Out of the listing below, copy every line that carries the string "computer".

[LISTED RECORDS]:
· · ·

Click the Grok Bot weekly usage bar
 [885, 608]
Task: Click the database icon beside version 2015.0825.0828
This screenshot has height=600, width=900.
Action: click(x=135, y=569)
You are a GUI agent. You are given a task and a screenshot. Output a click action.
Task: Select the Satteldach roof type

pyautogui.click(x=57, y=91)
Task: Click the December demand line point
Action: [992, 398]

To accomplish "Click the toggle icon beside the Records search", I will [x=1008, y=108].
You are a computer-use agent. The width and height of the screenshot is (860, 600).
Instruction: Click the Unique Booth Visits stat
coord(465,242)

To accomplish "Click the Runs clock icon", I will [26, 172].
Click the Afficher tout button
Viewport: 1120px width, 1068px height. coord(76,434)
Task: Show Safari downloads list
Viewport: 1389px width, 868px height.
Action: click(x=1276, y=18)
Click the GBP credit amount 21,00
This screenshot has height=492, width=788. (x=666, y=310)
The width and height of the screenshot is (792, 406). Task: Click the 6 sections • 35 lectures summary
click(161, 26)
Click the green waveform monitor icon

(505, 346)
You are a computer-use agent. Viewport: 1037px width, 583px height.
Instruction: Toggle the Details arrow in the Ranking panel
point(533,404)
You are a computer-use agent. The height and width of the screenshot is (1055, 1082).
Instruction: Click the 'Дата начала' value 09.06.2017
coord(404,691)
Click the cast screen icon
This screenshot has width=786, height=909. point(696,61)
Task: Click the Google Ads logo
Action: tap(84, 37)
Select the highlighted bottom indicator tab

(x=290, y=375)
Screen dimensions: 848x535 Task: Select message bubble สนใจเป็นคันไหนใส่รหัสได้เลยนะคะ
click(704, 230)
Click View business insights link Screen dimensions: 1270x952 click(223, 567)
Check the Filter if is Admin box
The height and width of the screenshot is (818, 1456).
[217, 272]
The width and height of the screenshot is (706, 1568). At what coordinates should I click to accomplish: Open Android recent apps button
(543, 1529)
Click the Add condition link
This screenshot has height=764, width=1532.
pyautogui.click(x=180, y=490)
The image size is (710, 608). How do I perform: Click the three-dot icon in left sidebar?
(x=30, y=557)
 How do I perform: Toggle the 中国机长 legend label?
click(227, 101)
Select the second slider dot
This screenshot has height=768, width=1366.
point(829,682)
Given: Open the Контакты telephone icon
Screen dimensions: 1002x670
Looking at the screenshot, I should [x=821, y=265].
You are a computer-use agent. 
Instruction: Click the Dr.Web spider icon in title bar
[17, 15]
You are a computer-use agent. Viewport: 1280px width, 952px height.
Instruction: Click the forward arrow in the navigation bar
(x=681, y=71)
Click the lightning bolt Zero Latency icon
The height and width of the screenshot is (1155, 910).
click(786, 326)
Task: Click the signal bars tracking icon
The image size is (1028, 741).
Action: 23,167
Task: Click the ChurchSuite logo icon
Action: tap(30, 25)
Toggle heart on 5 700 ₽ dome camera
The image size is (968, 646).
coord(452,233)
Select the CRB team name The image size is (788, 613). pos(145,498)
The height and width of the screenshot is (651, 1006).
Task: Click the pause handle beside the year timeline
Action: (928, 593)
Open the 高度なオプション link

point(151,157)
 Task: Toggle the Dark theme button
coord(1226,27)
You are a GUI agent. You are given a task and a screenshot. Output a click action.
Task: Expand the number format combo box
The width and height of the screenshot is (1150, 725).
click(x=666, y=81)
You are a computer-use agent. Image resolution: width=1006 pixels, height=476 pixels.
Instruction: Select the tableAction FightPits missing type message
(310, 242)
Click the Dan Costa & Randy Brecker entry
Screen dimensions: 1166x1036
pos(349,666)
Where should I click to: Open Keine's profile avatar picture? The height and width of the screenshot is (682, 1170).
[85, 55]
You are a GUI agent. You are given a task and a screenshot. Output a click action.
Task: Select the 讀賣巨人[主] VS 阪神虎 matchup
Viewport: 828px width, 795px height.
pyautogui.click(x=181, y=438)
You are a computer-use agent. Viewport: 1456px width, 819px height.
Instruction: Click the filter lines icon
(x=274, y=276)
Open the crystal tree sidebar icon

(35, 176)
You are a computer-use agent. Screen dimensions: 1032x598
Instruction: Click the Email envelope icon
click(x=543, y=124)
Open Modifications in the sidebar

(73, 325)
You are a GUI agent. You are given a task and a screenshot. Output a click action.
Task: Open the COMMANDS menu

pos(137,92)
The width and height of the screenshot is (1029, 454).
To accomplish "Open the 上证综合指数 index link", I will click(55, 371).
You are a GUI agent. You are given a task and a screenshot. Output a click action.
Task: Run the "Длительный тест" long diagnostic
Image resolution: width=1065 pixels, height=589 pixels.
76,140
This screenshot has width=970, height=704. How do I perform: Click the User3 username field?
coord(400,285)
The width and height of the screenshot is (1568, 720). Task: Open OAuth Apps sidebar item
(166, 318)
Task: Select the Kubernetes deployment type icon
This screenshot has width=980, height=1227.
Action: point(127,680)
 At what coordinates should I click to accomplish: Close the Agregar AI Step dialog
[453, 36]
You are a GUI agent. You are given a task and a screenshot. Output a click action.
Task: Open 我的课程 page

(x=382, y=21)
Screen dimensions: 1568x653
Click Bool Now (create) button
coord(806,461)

· · ·

[WRITTEN ANSWER]:
You are a computer-use agent. The width and height of the screenshot is (860, 600).
You are a computer-use agent. Viewport: 1037px width, 583px height.
You are a computer-use agent. The height and width of the screenshot is (1055, 1082).
You are a computer-use agent. 
You are a computer-use agent. Viewport: 1280px width, 952px height.
You are a computer-use agent. Image resolution: width=1006 pixels, height=476 pixels.
You are a computer-use agent. Viewport: 1456px width, 819px height.
You are a computer-use agent. Screen dimensions: 1032x598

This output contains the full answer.